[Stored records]
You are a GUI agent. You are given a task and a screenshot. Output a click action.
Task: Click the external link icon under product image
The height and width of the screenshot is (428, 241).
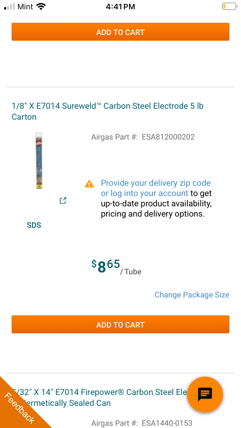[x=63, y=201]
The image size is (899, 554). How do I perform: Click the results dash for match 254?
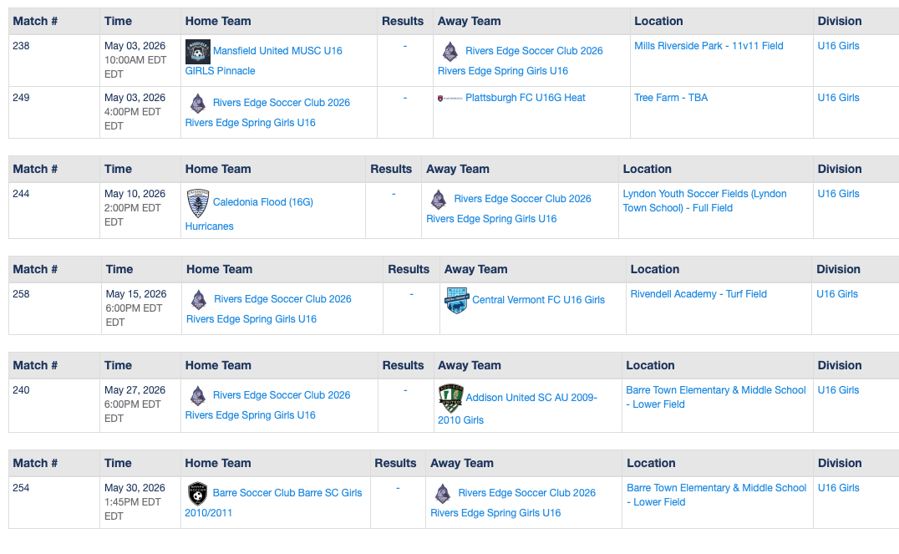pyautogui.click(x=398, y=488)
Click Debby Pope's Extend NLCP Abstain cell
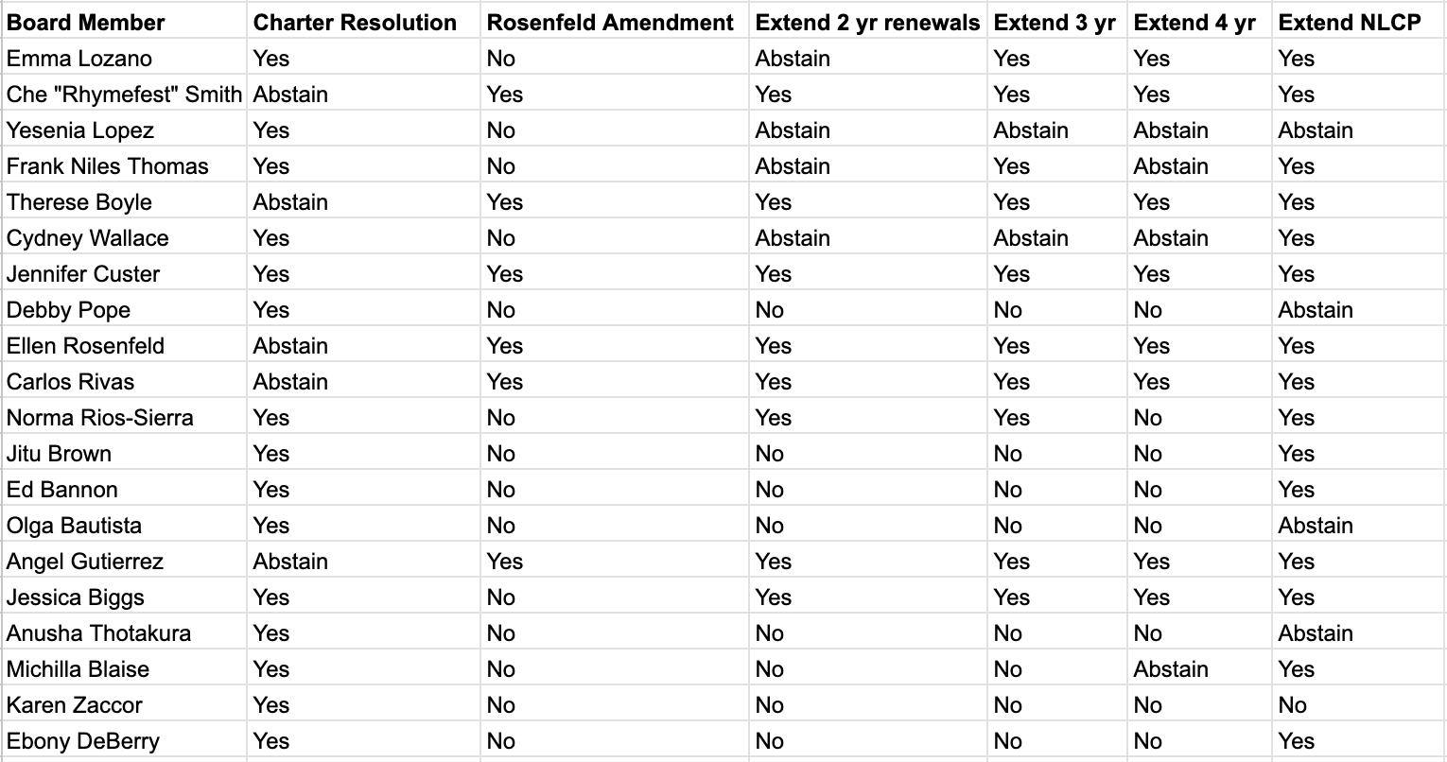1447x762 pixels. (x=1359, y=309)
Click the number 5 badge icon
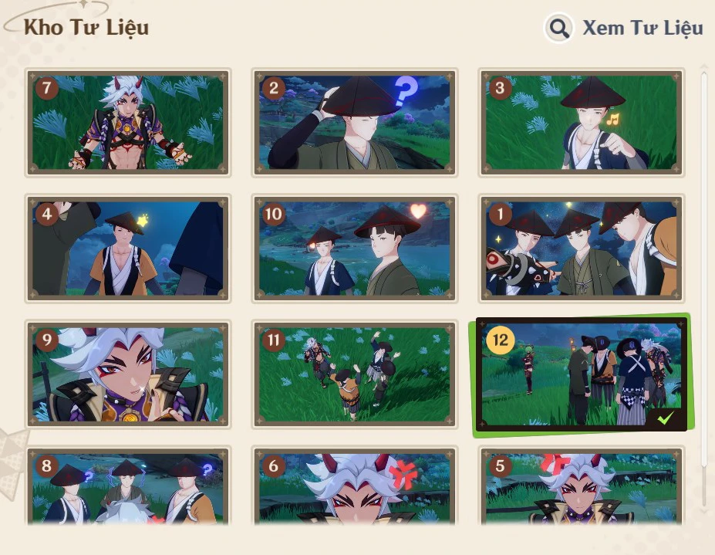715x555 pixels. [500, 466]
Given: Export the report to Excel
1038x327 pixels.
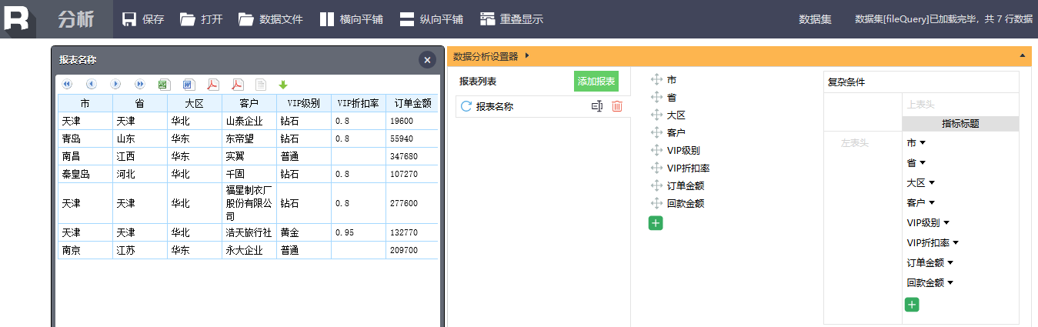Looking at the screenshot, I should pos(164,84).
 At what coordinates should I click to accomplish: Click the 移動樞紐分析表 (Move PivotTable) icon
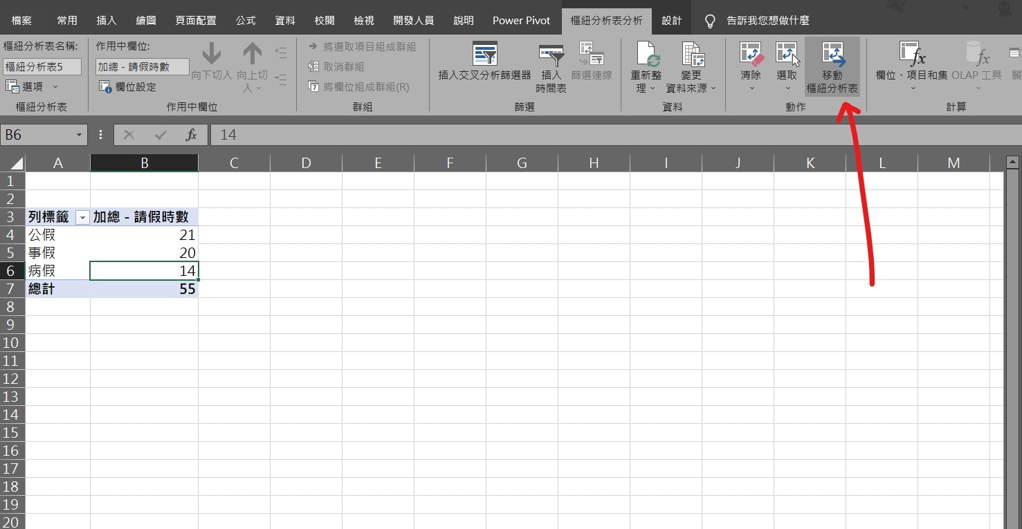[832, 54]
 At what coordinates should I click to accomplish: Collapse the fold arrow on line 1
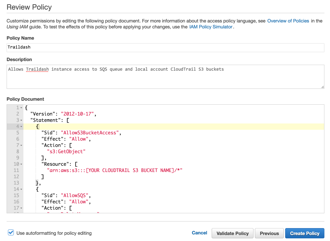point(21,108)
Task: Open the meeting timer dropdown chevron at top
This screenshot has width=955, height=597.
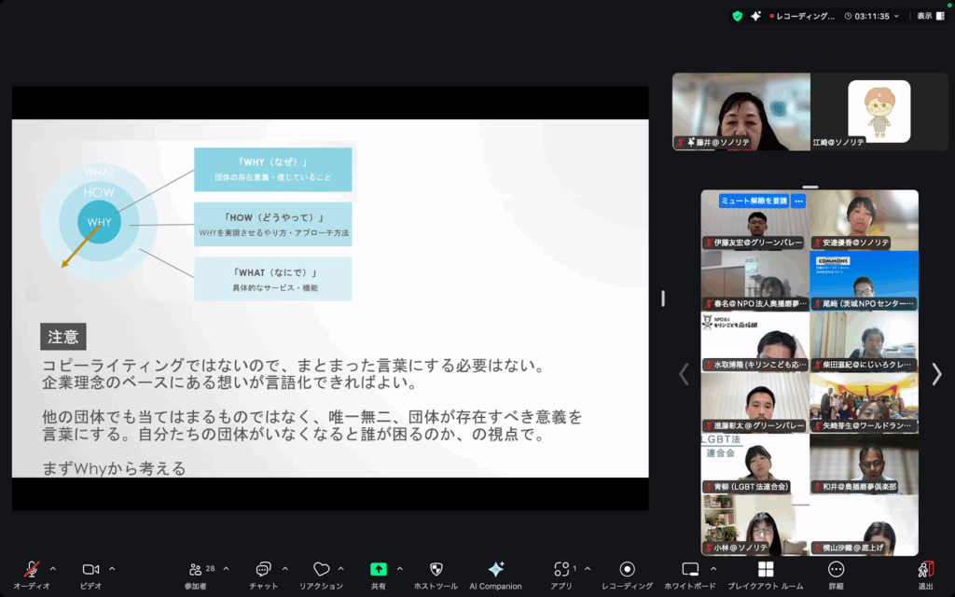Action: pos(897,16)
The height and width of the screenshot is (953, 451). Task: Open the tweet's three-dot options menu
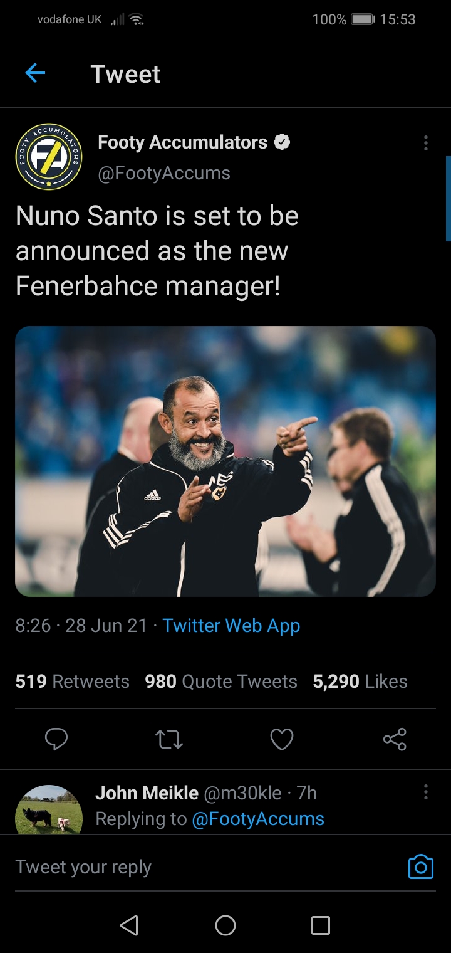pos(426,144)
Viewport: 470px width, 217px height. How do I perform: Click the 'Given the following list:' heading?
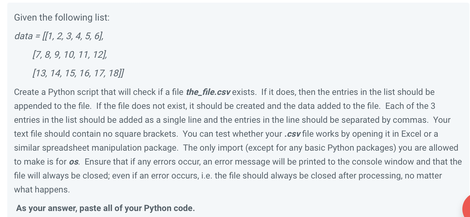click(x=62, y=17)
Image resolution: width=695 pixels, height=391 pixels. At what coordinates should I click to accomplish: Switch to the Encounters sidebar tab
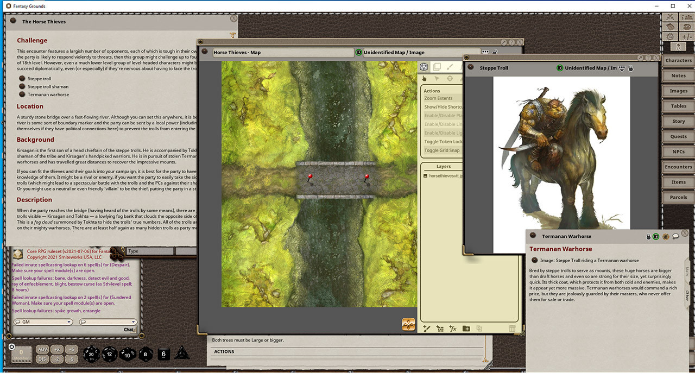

About this task: Give every record again without changing a word. Exclude the pictures.

Result for this task:
You are a GUI agent. You are given a task and a screenshot. Output a click action.
Task: Click the external link icon under product image
The height and width of the screenshot is (428, 241).
[x=63, y=201]
The image size is (899, 554). How do I perform: Click the results dash for match 254?
pyautogui.click(x=398, y=488)
Click Debby Pope's Extend NLCP Abstain cell
1447x762 pixels. (x=1359, y=309)
Click the number 5 badge icon
715x555 pixels. [500, 466]
Given: Export the report to Excel
1038x327 pixels.
Looking at the screenshot, I should pos(164,84).
 At what coordinates should I click to accomplish: Click the 移動樞紐分析表 (Move PivotTable) icon
[832, 54]
 At what coordinates should I click to accomplish: Collapse the fold arrow on line 1
point(21,108)
Task: Open the meeting timer dropdown chevron at top
This screenshot has width=955, height=597.
Action: pos(897,16)
The height and width of the screenshot is (953, 451). Task: Open the tweet's three-dot options menu
pos(426,144)
Viewport: 470px width, 217px height. How do I perform: Click the 'Given the following list:' heading?
click(x=62, y=17)
Image resolution: width=695 pixels, height=391 pixels. At what coordinates should I click to accomplish: Switch to the Encounters sidebar tab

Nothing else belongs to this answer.